Across the square, Bar Avenida (the name is optimism; the avenida is a single carriageway) serves coffee at €1.20 and a tostada that beats most London brunch plates for £3.50. The house wine comes from Valdepeñas in a one-litre carafe and tastes better after the second glass, especially if the owner’s son is practising flamenco riffs on the battered guitar beside the coffee machine. Kitchen closes at 4 p.m.; on Sundays the shutters drop at 3 p.m. sharp, so don’t plan a late lunch.
For anything fancier you drive twelve kilometres to Navalmorales, where Casa Toro plates up roast kid and partridge stew on weekends. Vegetarians survive on pisto manchego—Spain’s answer to ratatouille—plus a fried egg. Dessert is usually a dish of local honey pooled over curdled sheep’s milk cheese; the combination sounds unlikely until you taste it.
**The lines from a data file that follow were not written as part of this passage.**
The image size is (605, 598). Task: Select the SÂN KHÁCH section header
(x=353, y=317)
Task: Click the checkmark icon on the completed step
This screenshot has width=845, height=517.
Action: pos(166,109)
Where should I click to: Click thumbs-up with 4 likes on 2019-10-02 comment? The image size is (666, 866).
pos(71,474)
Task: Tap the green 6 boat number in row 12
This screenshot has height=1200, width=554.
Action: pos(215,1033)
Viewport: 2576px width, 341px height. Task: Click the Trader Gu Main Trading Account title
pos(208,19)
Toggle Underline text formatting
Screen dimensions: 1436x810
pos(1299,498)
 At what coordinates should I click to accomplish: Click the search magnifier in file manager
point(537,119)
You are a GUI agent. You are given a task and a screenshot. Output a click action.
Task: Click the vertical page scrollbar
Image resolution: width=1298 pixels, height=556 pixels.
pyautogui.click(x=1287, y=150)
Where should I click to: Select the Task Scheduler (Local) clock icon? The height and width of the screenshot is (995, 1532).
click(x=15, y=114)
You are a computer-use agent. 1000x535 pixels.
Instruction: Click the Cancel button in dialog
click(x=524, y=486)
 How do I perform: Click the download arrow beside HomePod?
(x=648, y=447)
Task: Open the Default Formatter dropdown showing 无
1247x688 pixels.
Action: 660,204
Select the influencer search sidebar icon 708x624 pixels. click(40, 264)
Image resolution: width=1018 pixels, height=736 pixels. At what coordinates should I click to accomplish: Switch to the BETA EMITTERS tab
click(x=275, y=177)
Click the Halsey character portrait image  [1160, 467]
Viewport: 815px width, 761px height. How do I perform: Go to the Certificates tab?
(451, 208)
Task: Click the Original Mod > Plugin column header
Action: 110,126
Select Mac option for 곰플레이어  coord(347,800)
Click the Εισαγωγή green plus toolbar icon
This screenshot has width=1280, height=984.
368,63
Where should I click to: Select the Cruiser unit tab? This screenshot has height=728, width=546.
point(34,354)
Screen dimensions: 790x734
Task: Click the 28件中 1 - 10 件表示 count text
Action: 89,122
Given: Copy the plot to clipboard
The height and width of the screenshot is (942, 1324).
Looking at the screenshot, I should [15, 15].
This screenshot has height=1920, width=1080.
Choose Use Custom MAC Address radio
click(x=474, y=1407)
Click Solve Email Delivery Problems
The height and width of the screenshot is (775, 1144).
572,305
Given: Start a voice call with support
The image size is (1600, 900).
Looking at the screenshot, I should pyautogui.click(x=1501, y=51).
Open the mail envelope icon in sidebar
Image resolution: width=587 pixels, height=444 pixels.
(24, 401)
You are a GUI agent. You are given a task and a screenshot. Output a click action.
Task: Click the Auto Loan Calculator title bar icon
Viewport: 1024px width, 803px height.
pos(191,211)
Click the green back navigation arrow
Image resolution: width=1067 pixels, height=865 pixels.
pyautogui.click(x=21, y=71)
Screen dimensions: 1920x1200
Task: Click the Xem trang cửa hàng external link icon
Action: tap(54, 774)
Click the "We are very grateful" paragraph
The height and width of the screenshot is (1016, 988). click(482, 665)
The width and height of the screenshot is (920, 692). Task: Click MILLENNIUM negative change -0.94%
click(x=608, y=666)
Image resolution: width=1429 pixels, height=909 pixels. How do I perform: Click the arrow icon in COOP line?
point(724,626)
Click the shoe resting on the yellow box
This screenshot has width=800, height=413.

When the village doubles in size
August turns Buenaventura into a pop-up town. Emigrants return from Madrid, Barcelona, even Manchester, reclaiming ancestral houses shuttered since Christmas. The plaza hosts a single marquee, plastic tables under strip lights, and a bar that runs out of chilled lager by midnight. A travelling band plays pasodobles on a portable stage; toddlers chase each other between adults’ legs until exhaustion wins. Fireworks are modest—three rockets at eleven, another three at dawn—yet the echo off stone walls makes them feel monumental. If you want a bed during fiestas you must book the lone holiday cottage months ahead; otherwise the ayuntamento keeps a list of villagers willing to rent a spare room for forty euros a night, bathroom shared with the family tortoise.
Winter shrinks the place again. January fog pools so thick the church tower disappears and conversations acquire the hushed quality of library whispers. Nights drop to –3 °C; the stone houses hold cold like a fridge. Bring slippers and expect the owner to hand you a hot-water bottle along with the key. Snow is rare but frost whitens the ploughland most mornings, turning the landscape into a parchment waiting for ink.
Leaving without rushing
The motorway beckons five kilometres downhill, yet most visitors dawdle. Some walk the ridge once more, others sit in the plaza waiting for the grocery to open so they can buy cheese for the journey. The church bell strikes the hour again; this time you count the chimes and realise the bus back to Madrid won’t wait. Stone, silence and the smell of wild thyme follow you to the car. By the time you merge onto the A-5 the sierra is a smudge in the rear-view mirror, but the quiet lingers longer—proof that a village without monuments can still leave a mark.